A Healthy Addiction

Chelsea Mills ’06 finds success as
a competitive water skier
by David Pulizzi ’94
Soon after arriving on the Bucknell campus in 2002 to study psychology, Chelsea Mills ’06 joined a talented tennis team that had become a perennial powerhouse in the Patriot League. Through hard work, she received Intercollegiate Tennis Association Scholar- Athlete recognition in 2005 and 2006 and was the squad’s No. 2 player her senior year. Then a severe case of tendinitis ended her career as a competitive tennis player.

“It felt like my hand was going to shatter every time I hit a forehand,” she recalls. “So I had to step back because it was just plain painful to play at that point. And that was when water skiing started.”

Chelsea Mills Headshot
Photo: Courtesy of Chelsea Mills ’06
During training, Chelsea Mills ’06 says, “You’re on and off the water in 15 minutes, but you feel like you’ve worked every muscle in your whole body 20 times over.”
Mills had dabbled in water skiing while growing up in Wellesley, Mass. She eased back into the sport and, within a few years of graduation, was introduced to professional slalom skiing, in which competitors face forward on a single narrow ski and must zigzag through a series of buoys.

“I have a very adrenaline-seeking personality type, and skiing fed that,” she says. “It’s been a very healthy addiction for me.”

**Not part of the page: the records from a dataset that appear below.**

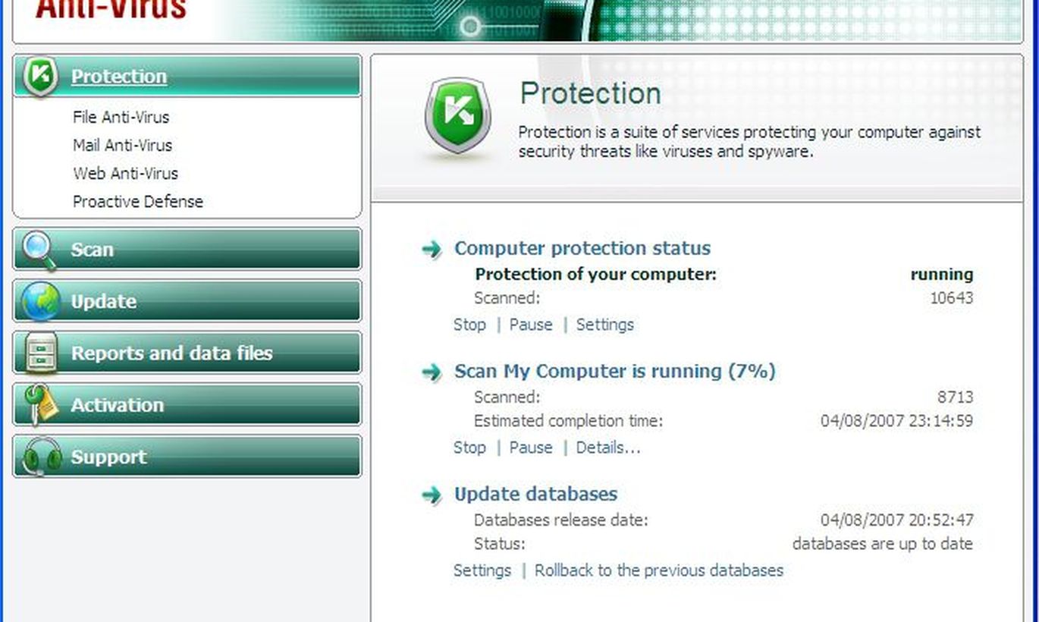Viewport: 1039px width, 622px height.
Task: Open File Anti-Virus from Protection list
Action: click(x=121, y=117)
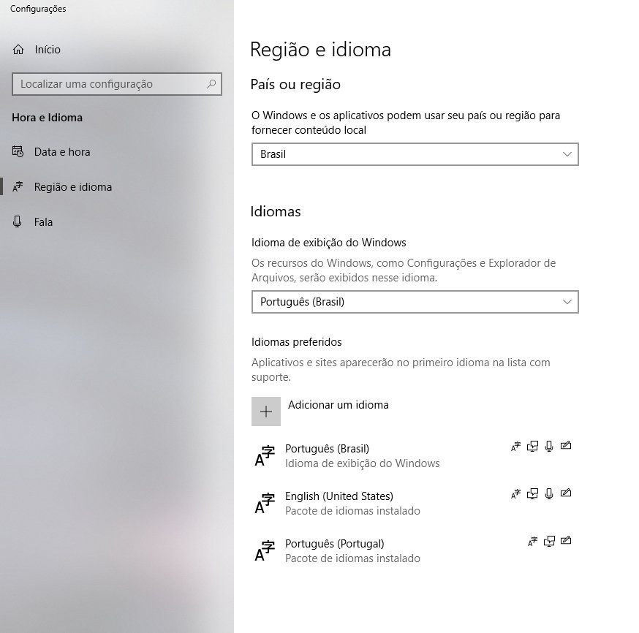Click the plus icon to add a language

[x=266, y=412]
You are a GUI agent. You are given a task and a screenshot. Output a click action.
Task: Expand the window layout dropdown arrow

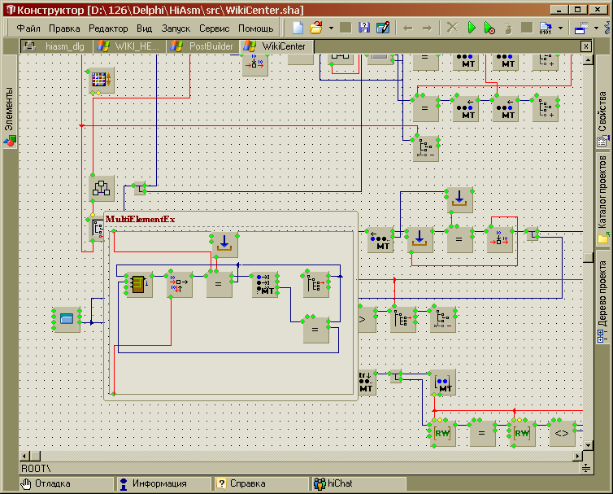tap(596, 28)
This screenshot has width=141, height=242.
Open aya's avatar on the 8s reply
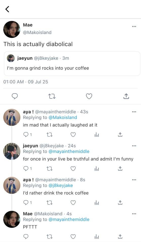pyautogui.click(x=12, y=185)
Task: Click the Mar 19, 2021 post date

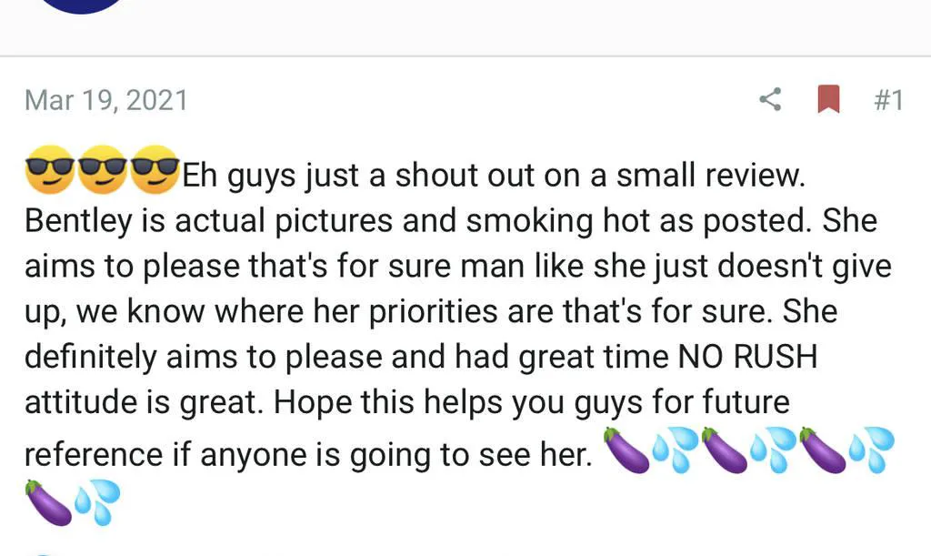Action: pyautogui.click(x=106, y=100)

It’s also been rewarding. Today, Mills, who lives in Orlando, Fla., is the world’s fourth-ranked female slalom skier, according to the International Waterski and Wakeboard Federation. A two-time national champion — in 2013 and 2016 — she won her first professional tournament in July at the San Gervasio Pro Am in Italy.

When she’s not training for a few hours a day or competing, Mills works for Winning Mindset Solutions, a company that helps athletes from across the country deal with the mental aspects of playing sports. Via Zoom and FaceTime, she coaches about 20 clients, most of whom are between 13 and 20 years old.

“I always wanted to make an impact on athletes, especially in that age range,” she says.

Mills takes her accomplishments both on and off the water in easy stride. “For me,” she notes, “it’s about the journey. I just want to get a little better every day.”